Sundown, Biasini said, is a standout. “There are a couple interesting things that are setting Sundown apart from the pack,” he said. For starters, Biasini said, “we found a large volume of domain activity associated with these Sundown servers.”

Instead of using traditional domain shadowing techniques, Sundown criminals are using wildcards for subdomains which are exponentially growing the number of gates driving traffic to servers hosting the Sundown EK.

The wildcard domain technique is similar to domain shadowing, where a criminal surreptitiously buys up subdomains of a neglected domain to route traffic to an exploit kit. It also allows a criminal to use any combination of subdomain text to drive traffic to a server hosting the exploit kit.

For one Sundown campaign, Biasini said he observed during a 24-hour period a particular Sundown domain generating what appeared to be three subdomains a minute. “This seemed like an unruly amount of domains so we did a basic check and it appeared that this particular Sundown campaign was actually using wildcards for the domains they had been leveraging instead of traditional domain shadowing,” Biasini wrote in a blog explaining his findings.

Biasini said the volume and diversity of payloads used in tandem with Sundown doesn’t match that of the more mature RIG exploit kit. For example, traffic for RIG is at a high volume with it dropping a variety of payloads ranging from banking Trojans, info stealers, to loaders. Recent Sundown campaigns show only banking Trojans being pushed with little innovation when it comes to updates and diversity.

“The big takeaway is Sundown is a much larger threat than people realize,” Biasini told Threatpost. “We are in this weird flux time with (Angler, Neutrino and Nuclear) leaving. There is this vacuum for potentially millions of dollars in revenue to be made that an exploit kit like Sundown has an opportunity to step into.”
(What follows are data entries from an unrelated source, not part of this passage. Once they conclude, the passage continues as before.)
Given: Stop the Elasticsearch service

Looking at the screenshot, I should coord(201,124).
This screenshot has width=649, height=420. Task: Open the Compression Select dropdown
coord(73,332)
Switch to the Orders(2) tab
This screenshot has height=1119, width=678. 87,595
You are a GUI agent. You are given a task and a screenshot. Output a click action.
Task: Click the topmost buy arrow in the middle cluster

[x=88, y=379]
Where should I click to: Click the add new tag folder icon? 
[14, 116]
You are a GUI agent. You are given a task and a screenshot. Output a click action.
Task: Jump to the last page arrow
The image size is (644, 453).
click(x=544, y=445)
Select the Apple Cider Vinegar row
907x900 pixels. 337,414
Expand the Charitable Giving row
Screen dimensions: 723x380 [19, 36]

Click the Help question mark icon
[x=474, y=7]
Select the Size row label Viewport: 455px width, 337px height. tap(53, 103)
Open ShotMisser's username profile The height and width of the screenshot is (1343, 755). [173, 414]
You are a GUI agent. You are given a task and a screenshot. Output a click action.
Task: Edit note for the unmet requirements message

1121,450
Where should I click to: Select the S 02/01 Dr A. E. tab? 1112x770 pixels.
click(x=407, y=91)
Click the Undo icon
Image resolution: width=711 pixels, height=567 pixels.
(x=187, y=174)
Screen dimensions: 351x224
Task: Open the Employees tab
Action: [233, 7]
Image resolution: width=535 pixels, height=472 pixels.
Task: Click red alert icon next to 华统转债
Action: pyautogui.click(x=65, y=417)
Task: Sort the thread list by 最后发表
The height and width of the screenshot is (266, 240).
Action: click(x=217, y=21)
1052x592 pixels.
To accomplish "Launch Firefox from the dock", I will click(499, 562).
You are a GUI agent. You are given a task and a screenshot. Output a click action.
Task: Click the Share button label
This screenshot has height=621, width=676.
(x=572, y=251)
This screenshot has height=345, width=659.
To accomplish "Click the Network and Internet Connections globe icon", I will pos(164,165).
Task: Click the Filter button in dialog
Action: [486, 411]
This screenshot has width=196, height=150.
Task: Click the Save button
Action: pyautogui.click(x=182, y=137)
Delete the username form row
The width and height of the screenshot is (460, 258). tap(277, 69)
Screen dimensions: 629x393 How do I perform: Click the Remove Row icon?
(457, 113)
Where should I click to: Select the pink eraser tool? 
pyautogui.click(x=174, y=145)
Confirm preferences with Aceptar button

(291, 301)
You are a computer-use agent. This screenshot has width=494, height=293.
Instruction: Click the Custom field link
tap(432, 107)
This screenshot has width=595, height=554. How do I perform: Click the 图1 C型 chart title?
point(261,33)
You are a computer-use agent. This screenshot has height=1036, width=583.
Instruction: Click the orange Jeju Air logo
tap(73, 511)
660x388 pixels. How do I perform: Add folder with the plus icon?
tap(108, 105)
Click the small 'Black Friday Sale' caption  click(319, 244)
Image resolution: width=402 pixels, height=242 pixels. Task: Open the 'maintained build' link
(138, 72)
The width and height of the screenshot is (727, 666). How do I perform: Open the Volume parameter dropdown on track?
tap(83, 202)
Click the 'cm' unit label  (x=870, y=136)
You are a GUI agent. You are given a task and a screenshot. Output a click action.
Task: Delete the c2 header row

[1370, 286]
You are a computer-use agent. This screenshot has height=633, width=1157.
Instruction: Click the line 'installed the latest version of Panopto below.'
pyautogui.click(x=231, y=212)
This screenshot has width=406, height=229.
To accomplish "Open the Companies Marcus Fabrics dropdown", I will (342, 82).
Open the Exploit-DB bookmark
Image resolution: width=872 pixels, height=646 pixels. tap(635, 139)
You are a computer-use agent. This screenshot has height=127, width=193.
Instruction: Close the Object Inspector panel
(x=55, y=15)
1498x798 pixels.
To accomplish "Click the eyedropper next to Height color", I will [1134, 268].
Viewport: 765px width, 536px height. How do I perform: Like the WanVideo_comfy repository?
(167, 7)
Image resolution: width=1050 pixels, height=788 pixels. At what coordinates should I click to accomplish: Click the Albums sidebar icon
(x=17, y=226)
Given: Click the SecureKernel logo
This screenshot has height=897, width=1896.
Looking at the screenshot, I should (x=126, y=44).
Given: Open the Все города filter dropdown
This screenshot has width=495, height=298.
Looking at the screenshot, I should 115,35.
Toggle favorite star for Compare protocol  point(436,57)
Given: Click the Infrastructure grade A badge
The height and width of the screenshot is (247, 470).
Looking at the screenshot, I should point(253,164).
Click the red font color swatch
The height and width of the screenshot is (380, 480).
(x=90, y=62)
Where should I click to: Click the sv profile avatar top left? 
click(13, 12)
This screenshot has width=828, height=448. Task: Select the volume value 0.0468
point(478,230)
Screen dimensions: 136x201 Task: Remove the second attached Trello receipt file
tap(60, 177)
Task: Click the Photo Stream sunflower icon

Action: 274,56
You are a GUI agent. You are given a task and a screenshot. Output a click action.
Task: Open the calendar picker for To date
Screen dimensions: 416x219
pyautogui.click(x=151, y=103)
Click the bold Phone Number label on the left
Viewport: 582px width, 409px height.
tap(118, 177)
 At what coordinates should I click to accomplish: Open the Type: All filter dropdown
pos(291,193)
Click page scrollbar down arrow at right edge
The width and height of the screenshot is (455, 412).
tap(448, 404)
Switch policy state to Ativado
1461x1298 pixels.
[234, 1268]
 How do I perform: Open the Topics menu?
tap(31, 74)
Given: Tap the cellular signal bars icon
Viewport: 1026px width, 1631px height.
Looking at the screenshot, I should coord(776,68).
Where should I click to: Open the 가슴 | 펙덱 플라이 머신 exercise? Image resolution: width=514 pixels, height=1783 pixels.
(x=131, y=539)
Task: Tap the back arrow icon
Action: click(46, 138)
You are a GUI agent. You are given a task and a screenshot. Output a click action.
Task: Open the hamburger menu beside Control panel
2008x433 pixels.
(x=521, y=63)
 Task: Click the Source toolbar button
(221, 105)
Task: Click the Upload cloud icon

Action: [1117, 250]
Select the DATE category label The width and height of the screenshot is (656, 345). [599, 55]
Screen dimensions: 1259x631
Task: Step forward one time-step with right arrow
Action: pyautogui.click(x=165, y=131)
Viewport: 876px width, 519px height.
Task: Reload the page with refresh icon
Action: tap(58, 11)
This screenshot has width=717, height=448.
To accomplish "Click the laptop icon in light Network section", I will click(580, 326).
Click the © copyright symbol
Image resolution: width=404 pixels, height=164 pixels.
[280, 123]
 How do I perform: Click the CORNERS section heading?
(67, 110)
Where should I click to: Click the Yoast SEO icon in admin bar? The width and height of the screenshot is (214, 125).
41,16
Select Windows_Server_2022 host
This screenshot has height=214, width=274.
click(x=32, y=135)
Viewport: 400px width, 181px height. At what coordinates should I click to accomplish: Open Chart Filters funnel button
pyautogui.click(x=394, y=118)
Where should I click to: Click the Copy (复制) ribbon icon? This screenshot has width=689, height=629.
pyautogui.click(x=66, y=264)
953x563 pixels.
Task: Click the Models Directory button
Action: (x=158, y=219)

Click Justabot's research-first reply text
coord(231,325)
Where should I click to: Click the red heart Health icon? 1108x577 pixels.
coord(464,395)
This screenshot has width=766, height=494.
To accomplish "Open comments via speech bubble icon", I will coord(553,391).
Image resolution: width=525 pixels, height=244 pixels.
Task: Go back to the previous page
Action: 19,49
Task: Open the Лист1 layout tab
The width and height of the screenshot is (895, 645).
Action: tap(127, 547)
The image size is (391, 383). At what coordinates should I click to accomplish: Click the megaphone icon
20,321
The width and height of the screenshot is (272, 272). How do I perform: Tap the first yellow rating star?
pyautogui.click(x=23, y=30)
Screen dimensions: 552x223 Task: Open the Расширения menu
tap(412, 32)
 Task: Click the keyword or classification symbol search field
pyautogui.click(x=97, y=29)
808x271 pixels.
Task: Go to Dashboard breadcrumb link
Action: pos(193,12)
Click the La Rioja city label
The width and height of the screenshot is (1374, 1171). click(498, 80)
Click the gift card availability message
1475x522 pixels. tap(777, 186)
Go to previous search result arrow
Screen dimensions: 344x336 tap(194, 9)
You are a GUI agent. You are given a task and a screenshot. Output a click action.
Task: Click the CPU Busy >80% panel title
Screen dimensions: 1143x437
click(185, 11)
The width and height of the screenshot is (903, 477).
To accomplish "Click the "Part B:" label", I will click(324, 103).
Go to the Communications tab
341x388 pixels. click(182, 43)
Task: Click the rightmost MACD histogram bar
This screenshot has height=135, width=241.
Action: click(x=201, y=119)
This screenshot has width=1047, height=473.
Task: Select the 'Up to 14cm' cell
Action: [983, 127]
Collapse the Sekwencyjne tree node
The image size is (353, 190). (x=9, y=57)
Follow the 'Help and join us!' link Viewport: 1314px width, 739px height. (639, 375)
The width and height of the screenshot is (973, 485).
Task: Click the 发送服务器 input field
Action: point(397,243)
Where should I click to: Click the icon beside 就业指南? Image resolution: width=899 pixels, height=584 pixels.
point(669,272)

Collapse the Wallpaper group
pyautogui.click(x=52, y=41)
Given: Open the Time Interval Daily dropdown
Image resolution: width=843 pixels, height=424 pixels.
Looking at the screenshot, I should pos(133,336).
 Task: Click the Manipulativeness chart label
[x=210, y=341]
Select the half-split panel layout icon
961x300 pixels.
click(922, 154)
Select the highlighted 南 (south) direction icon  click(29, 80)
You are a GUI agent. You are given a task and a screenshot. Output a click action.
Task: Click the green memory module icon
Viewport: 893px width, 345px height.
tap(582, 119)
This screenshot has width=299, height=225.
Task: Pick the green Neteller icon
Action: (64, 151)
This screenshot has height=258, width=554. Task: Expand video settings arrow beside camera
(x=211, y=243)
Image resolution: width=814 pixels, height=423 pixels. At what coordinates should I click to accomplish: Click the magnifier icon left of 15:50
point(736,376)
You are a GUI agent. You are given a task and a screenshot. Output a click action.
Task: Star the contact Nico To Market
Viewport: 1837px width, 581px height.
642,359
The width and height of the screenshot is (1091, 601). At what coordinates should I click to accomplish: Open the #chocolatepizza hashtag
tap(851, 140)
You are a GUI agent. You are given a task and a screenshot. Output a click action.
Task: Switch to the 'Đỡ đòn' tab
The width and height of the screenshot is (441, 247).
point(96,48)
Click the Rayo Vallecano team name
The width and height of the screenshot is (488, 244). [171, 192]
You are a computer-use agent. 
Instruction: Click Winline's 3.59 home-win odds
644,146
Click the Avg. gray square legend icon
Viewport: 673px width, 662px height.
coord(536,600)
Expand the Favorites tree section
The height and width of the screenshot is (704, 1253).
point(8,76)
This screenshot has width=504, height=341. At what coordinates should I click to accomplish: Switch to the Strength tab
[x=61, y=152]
Further examination shows other levels of immaturity, according to Biasini. One clue as to the group of cyber criminals behind the Sundown EK is a calling card that includes the text “Yugoslavian Business Network” in the response from Sundown server headers.

Cisco also reports that Sundown primarily leverages Adobe Flash and Silverlight vulnerabilities. “All requests for Flash files end in ‘.swf’ and all Silverlight requests end in ‘.xap’ which isn’t particularly common for exploit kits as they typically will try and obfuscate the activity,” Biasini wrote.

Lastly, researchers were surprised by the persistence of servers hosting the Sundown EK. “In our experience in hunting exploit kits, the servers hosting the kits do not stay active for long. In the days of Angler this could be less than 12 hours to at most 48 hours. Some of the IPs that we have seen hosting Sundown have been active for weeks and in some instances months,” according to Biasini’s research.

He said IPs hosting illicit activity typically would be shut down by security providers. However, Sundown servers, located exclusively in the Netherlands, are still up and running despite Cisco notifying hosting companies of the activity weeks ago.

“It’ll be an interesting next six months to see where Sundown goes and where the exploit kits end up falling out and if there are any more that enter the landscape,” Biasini said.